Hi Savas,

Apologies for the rather slow response, the usual end of semester
chaos has engulfed me. :)

See below for comments...

On Fri, Dec 12, 2008 at 11:21 AM, Savas Yildirim <[email protected]> wrote:
> Dear Ted Peterson,
>
> I want to share my experiment and maybe open a discussion.
> I used data named begin.v.xml as Dear Ted  said. I think the result of
> the experiment seems to be ok. I applied default settings that web
> interface offers.
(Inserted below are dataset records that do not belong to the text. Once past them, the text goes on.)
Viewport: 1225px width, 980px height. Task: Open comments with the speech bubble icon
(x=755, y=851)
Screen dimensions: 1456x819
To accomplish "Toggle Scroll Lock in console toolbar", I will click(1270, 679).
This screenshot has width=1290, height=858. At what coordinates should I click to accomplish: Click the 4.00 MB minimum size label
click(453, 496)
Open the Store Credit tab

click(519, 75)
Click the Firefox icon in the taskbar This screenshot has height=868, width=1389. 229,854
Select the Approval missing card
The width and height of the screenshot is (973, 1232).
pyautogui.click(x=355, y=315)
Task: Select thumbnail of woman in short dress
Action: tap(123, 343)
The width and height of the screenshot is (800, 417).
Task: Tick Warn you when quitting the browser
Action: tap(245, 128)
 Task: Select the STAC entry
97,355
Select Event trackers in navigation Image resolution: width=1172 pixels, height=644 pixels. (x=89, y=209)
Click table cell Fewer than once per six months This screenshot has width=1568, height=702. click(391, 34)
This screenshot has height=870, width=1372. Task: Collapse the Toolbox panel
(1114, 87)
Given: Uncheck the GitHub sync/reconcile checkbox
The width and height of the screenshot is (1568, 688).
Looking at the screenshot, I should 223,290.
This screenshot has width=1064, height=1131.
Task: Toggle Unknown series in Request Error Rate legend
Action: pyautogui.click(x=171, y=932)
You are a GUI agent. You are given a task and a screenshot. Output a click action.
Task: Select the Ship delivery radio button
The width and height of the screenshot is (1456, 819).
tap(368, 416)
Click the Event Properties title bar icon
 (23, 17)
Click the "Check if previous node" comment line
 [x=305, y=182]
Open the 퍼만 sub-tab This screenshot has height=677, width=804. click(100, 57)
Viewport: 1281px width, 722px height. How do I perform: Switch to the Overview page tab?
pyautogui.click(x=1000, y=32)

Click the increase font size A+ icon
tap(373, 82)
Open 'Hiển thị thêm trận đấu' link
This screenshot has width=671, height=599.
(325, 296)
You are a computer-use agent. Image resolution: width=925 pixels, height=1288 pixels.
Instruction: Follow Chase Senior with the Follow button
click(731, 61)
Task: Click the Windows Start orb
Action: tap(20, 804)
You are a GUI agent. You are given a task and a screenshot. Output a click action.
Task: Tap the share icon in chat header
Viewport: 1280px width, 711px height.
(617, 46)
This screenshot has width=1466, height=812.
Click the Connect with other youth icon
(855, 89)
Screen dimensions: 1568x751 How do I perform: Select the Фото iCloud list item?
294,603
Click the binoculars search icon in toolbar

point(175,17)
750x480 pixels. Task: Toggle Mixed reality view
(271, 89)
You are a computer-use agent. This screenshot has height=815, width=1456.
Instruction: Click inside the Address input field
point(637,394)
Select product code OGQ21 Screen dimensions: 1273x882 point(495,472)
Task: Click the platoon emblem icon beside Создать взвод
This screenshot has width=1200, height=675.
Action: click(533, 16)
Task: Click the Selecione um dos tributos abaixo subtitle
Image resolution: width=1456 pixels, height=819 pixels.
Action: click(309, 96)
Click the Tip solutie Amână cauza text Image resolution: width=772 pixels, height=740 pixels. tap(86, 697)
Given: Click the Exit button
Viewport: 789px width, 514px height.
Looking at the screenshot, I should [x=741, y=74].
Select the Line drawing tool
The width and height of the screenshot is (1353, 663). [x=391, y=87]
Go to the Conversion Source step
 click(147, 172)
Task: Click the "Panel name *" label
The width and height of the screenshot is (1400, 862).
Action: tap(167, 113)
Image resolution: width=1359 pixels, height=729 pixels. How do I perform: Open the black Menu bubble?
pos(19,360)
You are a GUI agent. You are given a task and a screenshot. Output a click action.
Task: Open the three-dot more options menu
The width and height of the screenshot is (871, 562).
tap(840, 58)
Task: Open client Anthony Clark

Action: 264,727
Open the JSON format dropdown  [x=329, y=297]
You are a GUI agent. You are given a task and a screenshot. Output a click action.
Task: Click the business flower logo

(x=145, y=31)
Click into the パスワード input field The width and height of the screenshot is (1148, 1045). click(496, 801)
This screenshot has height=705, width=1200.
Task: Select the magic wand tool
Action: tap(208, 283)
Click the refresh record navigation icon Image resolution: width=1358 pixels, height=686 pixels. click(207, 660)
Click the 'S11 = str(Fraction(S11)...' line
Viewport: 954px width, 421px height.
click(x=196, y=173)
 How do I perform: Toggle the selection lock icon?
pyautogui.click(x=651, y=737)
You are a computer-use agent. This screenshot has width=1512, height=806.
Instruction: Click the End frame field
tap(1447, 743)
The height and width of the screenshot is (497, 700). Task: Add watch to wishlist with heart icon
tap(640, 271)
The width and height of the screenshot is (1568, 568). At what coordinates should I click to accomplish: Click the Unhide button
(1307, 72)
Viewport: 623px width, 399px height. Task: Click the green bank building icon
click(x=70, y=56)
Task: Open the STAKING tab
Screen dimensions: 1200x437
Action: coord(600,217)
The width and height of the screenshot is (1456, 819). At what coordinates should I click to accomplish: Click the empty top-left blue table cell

The result is as follows
>
> ENGLISH
> (# of instances is 255)
> Precision = 42.46(76/179)
> Recall = 29.80(76/251+4)
> F-Measure = 35.02
>
> When I applied the sense cluster to a Turkish corpus that I crafted, I
> got following result which is very similar to previous one of English
>
> TURKISH
> (# of instances is 142)
> Precision = 37.32(53/142)
> Recall = 34.42(53/142+12)
> F-Measure = 35.81
>
> Turkish language is so hard and difficult language that the model for
> English is not easily applied to Turkisch corpus, since it has
> free-word-order structure, has vowel harmony, and is agglutinative
> language etc. For example previous experiment covers the word "ara"
> (find OR relation OR break OR interval etc... ) . This word "ara" can
> occur in lots of surface structure  even for only one sense.
> For this experiment, among the forms of this word are
> - aradi
> - aramadım
> - arıyor
> - arada
> - arasında
> - aralarında
> end so on....
>
> So I think that the information we need to solve sense is occasionally
> affixed to the main word structure as suffix.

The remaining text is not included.